To quote Apple (source: http://developer.apple.com/iphone/library/documentation/iphone/conceptual/iphoneosprogrammingguide/BackgroundExecution/BackgroundExecution.html),
Save your application state before moving to the background. During low-memory conditions, background applications are purged from memory to free up space. Suspended applications are purged first, and no notice is given to the application before it is purged. As a result, before moving to the background, an application should always save enough state information to reconstitute itself later if necessary.
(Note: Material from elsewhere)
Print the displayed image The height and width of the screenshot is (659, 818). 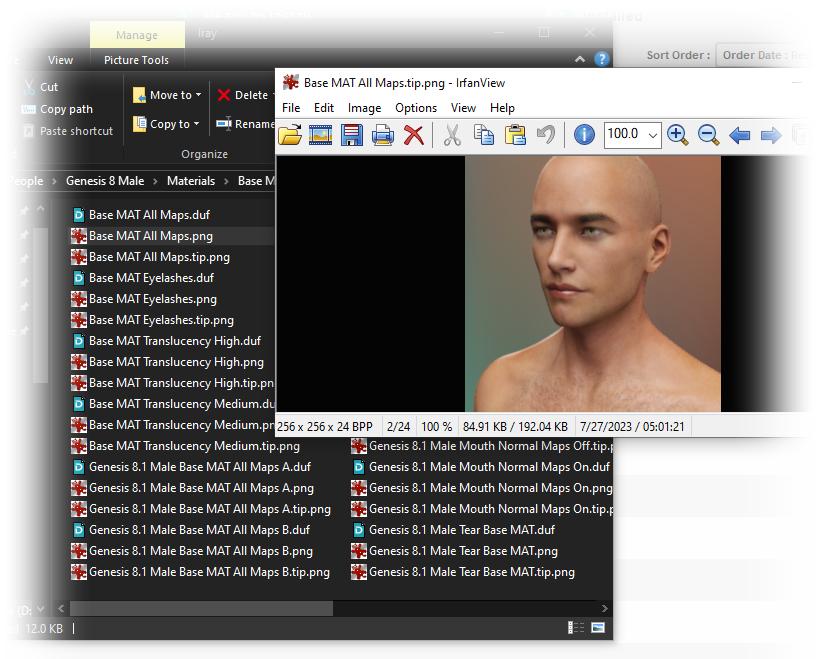click(383, 135)
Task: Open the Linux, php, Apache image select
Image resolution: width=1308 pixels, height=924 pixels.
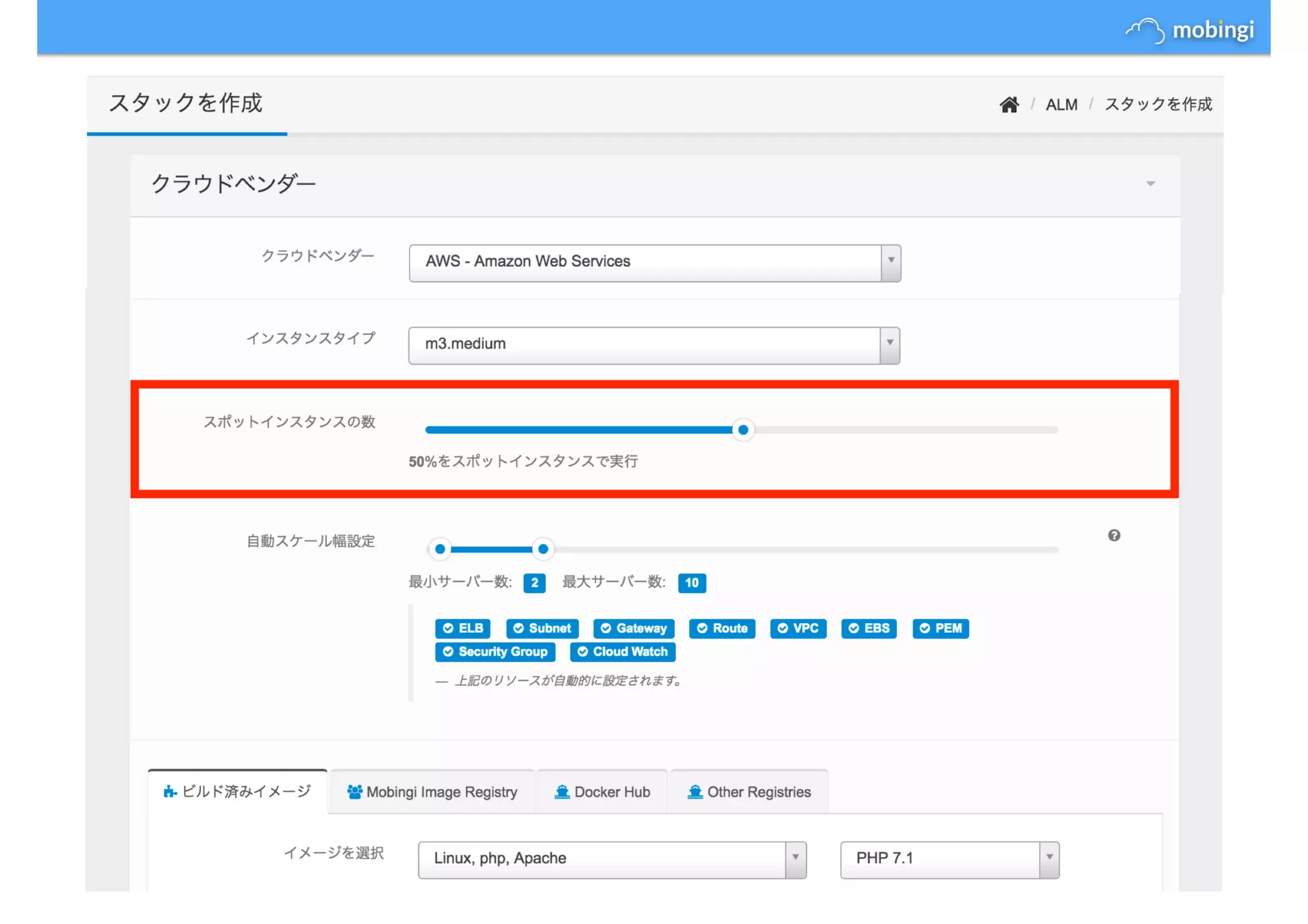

Restoring your application to its previous state also provides consistency for the user, who will see a snapshot of your application’s main window briefly when it is relaunched.
Do applications have to manually save the last state in "- (void)applicationDidEnterBackground:(UIApplication *)application"? Or iOS-4 will take care of it?
Yes, if you want your app to restore after it's been killed, you need to manually save state here.
you should use these 2 methods in your app delegate to save current state before entering background/terminate.
- (void)applicationWillResignActive:(UIApplication *)application {
/*
Sent when the application is about to move from active to inactive state.
This can occur for certain types of temporary interruptions (such as an incoming phone call or SMS message)
or when the user quits the application and it begins the transition to the background state.
Use this method to pause ongoing tasks, disable timers, and throttle down OpenGL ES frame rates.
Games should use this method to pause the game.
*/
}
- (void)applicationWillTerminate:(UIApplication *)application {
/*
Called when the application is about to terminate.